Bush approval ratings: raw poll data. Down, down, down


Nader fails to make California ballot



State election officials said Nader fell far short of the 153,035 signatures needed by Friday’s deadline. He submitted 82,923 with 56 of the state’s 58 counties reporting.


Meanwhile, David Cobb, the nonentity Green Party candidate, is running such a low-key “campaign” that he’s practically invisible. Google and Yahoo News show few articles about him, no doubt because there’s nothing to report.


And Kerry is deliberately moving to the middle.


From Kos:



Bush is aiming at Republican strongholds, but so is Kerry!, but as we all have been pointing out, Kerry had a strategery from way back to run to the middle. It annoys the hell out of some of us, but it’s smart politics, all the same.


True enough. While I’m tepid towards Kerry, he’s running a savvy campaign, grabbing swing votes from Bush. A Bush defeat would be a huge victory for the left, and would end the influence of neocons and the Religious Right on the White House, as there’s not a chance a President Kerry would listen to them. Would anyone dispute that Kerry is orders of magnitude less loony than Bush? (On domestic affairs, that is, there’s little difference between them on Iraq.)

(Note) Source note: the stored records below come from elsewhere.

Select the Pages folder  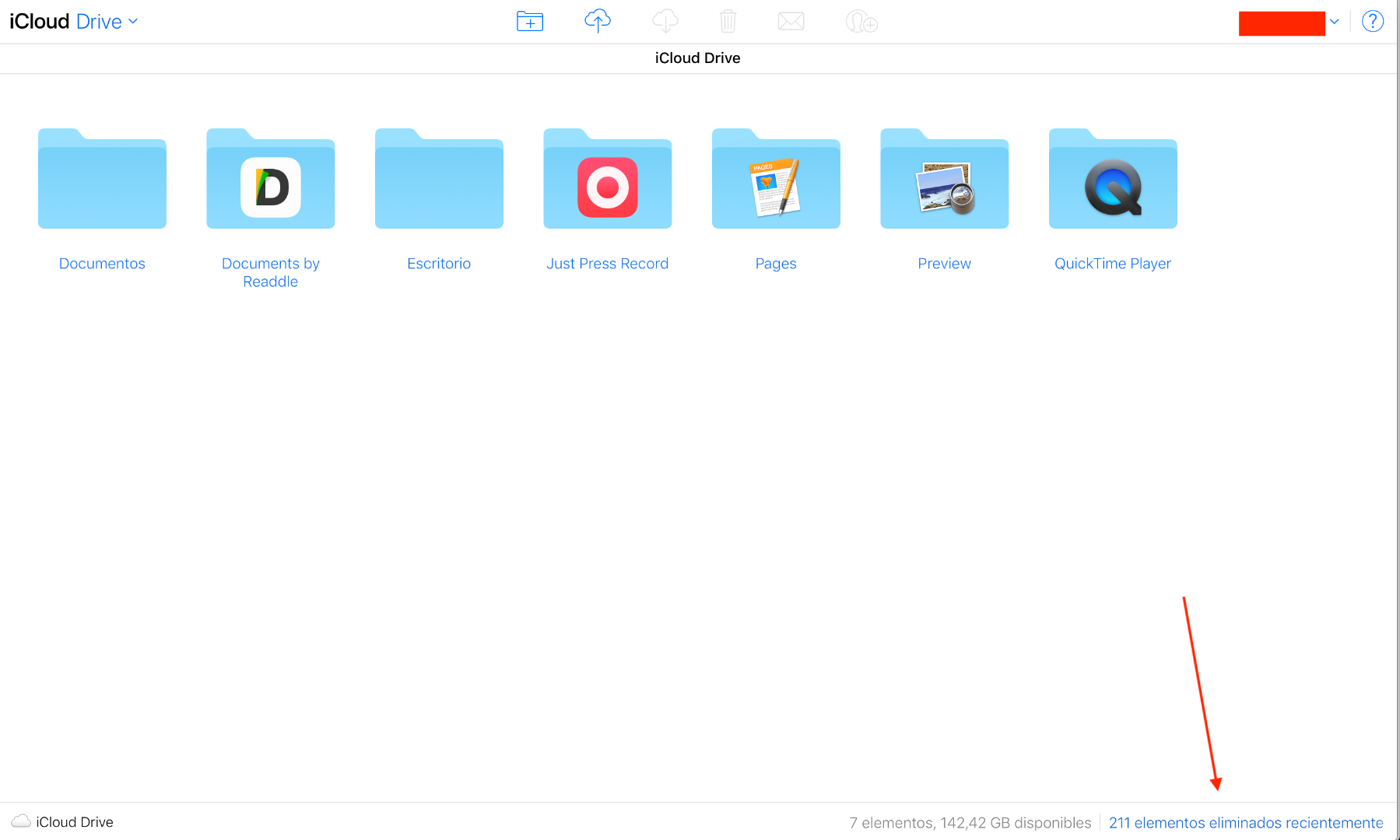click(776, 180)
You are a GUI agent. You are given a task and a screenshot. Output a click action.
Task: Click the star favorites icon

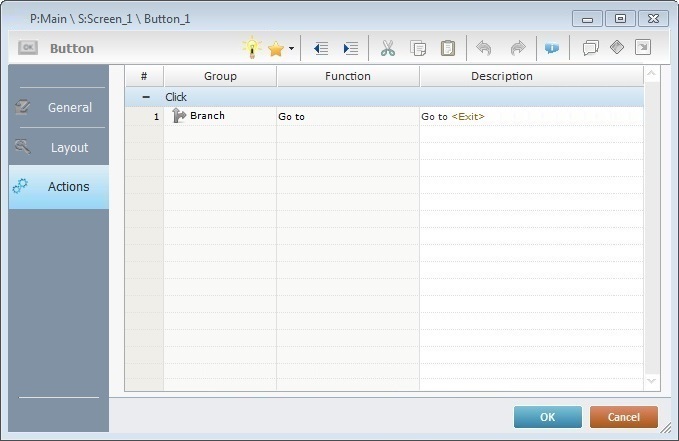pos(276,48)
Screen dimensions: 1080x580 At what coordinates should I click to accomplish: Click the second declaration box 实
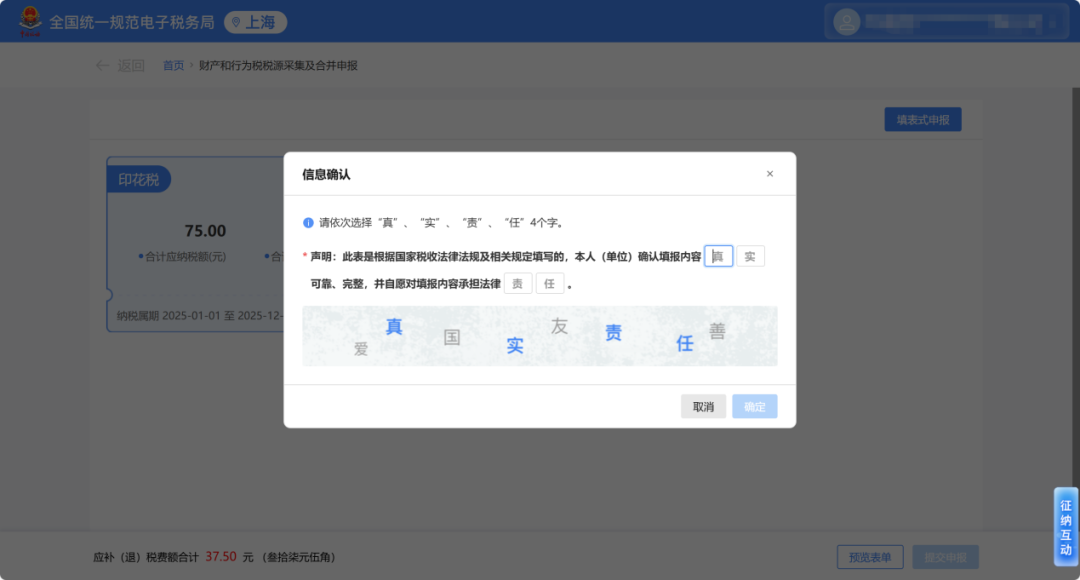[x=750, y=257]
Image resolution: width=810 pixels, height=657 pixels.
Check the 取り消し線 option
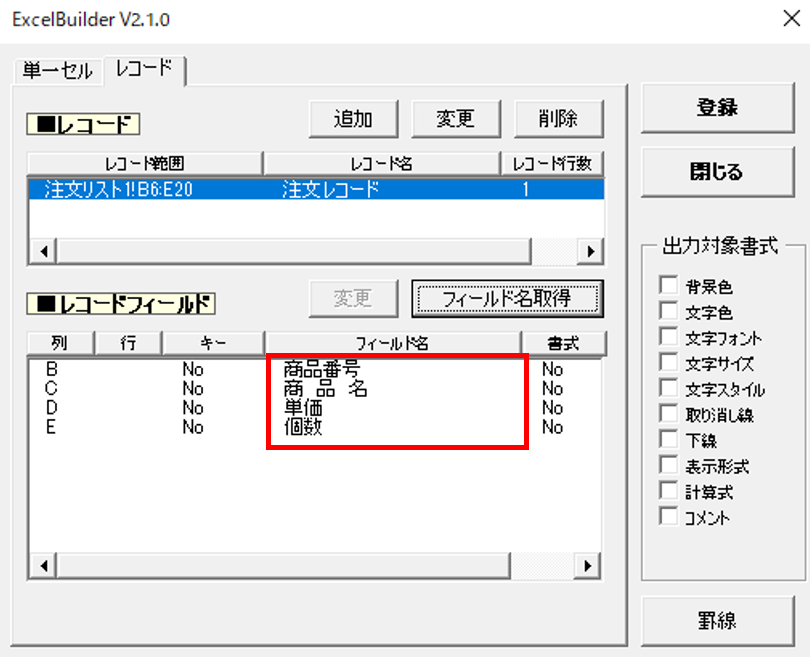click(x=668, y=414)
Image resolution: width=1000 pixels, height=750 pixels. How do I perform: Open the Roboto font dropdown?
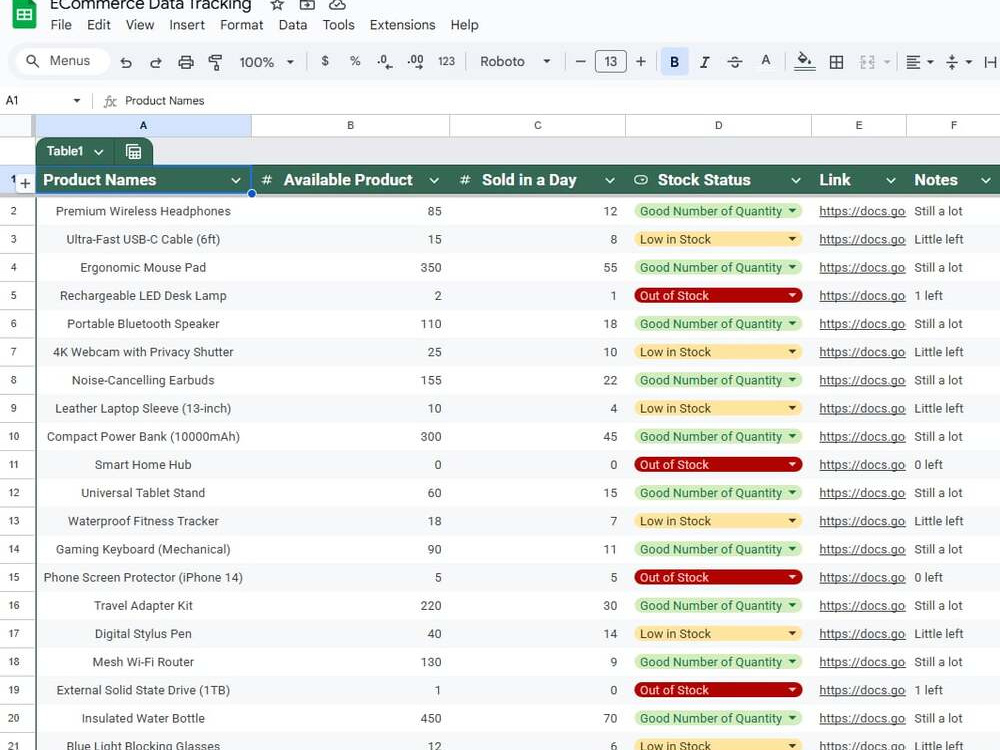(515, 61)
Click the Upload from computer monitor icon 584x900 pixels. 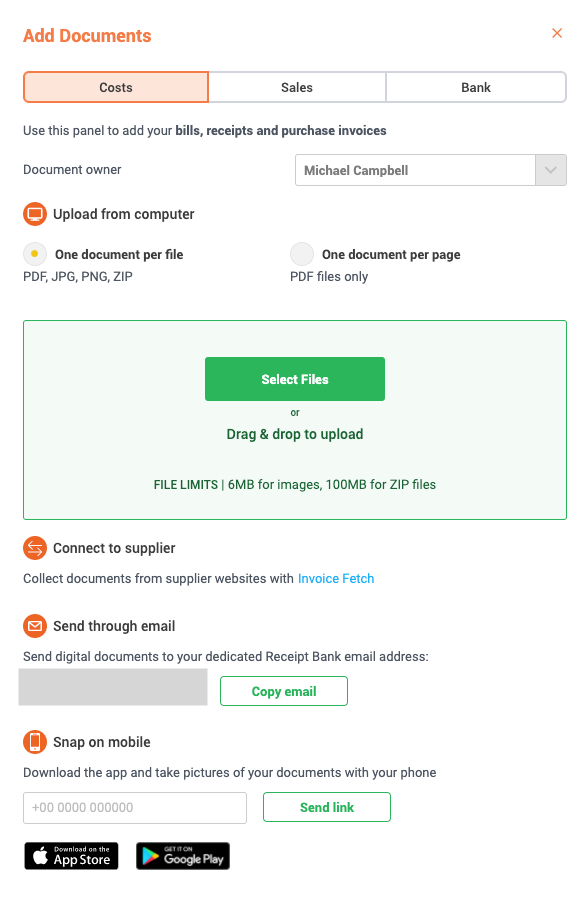point(35,214)
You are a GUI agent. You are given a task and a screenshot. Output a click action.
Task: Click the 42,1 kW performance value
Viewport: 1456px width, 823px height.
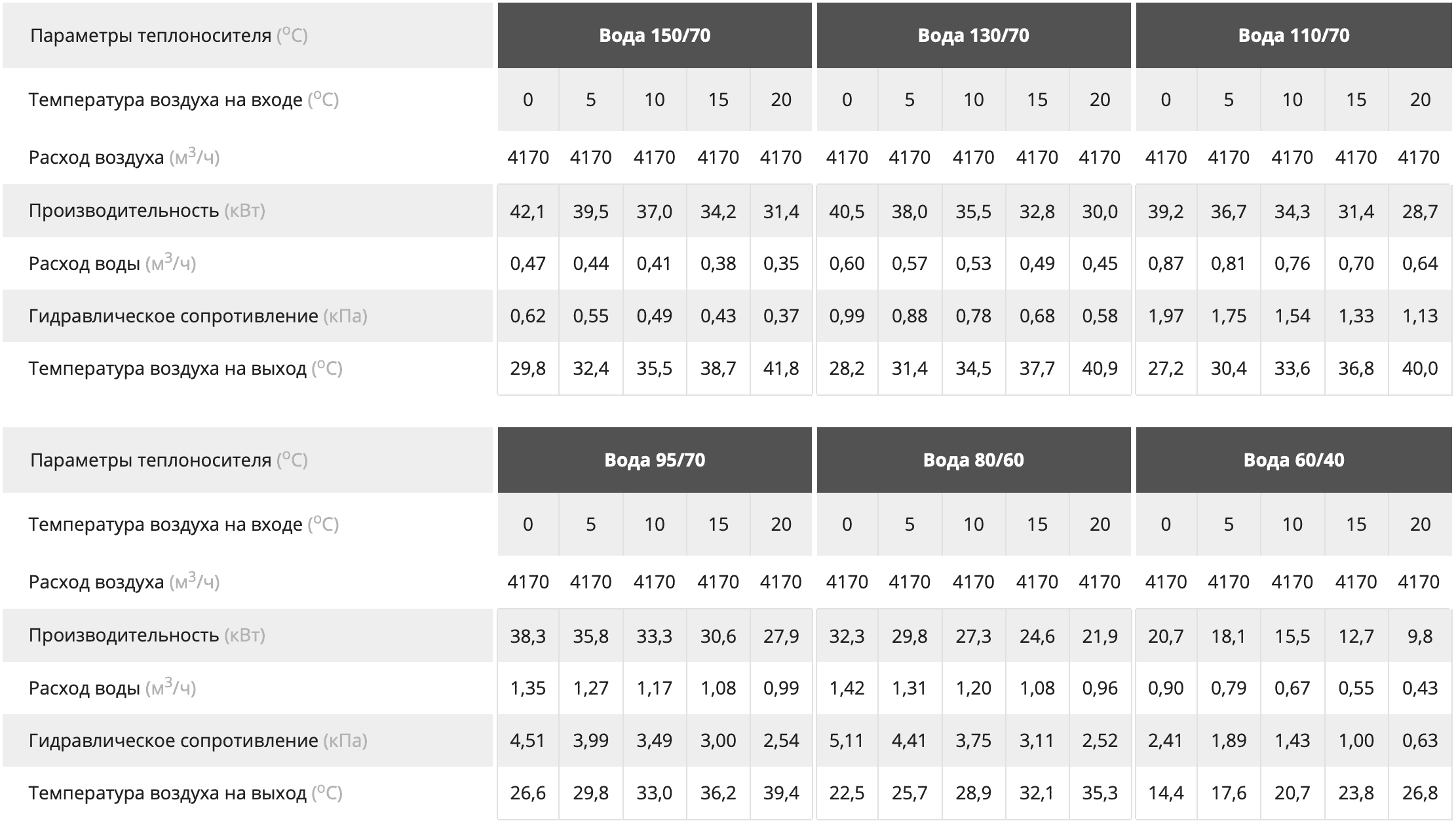coord(527,212)
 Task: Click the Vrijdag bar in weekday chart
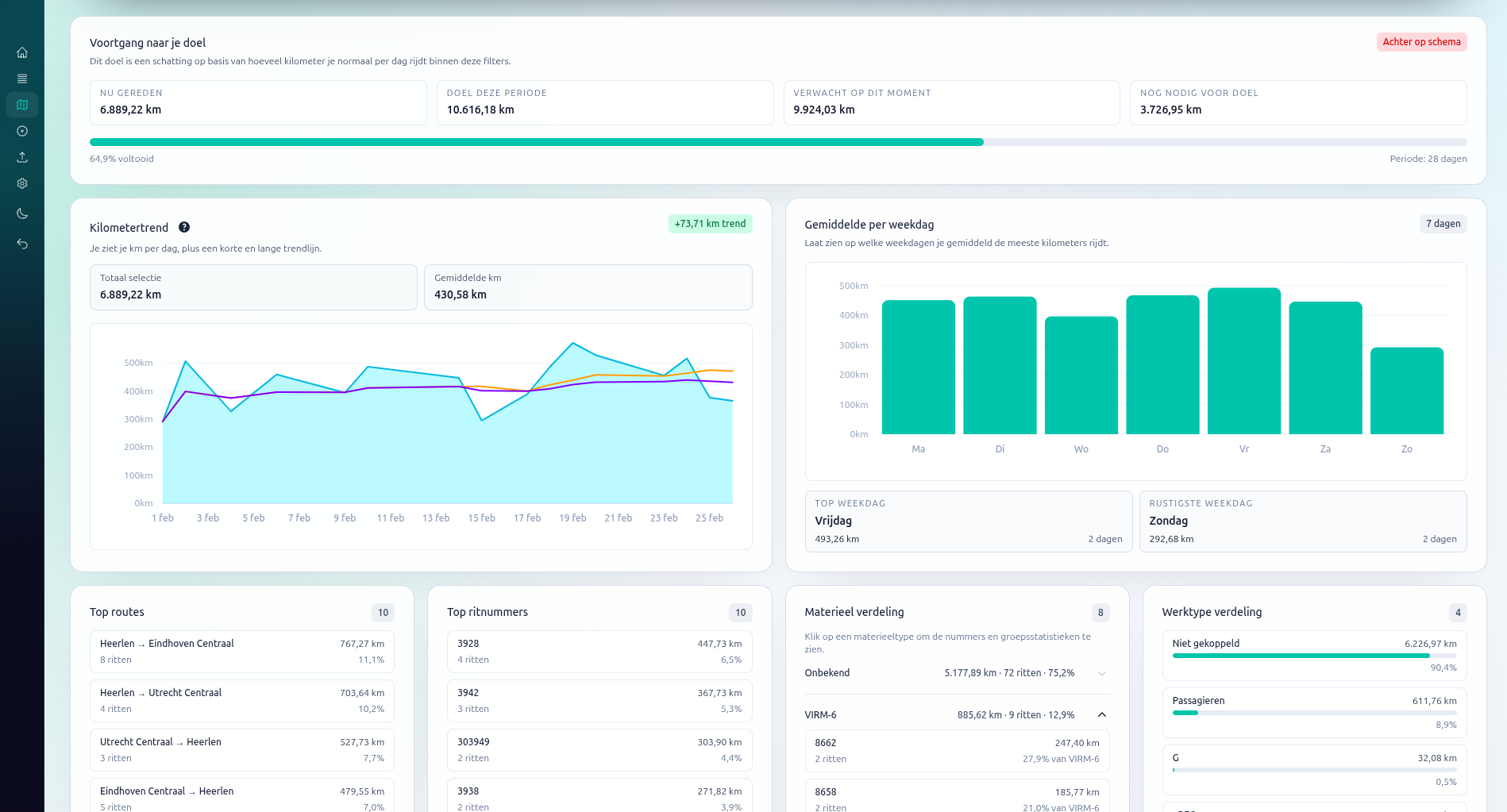(1243, 361)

What about progressives like Nader, you ask? Well, in my view, Nader isn’t running a progressive campaign, and instead spends most his time attacking Democrats, rather than attacking Bush, like he promised he would. Plus his reliance on the right to get ballot sigs shows his campaign to have little actual support from progressives.


The Green Party and Nader have suffered serious collateral damage from the 2004 campaign. One wonders if either will recover.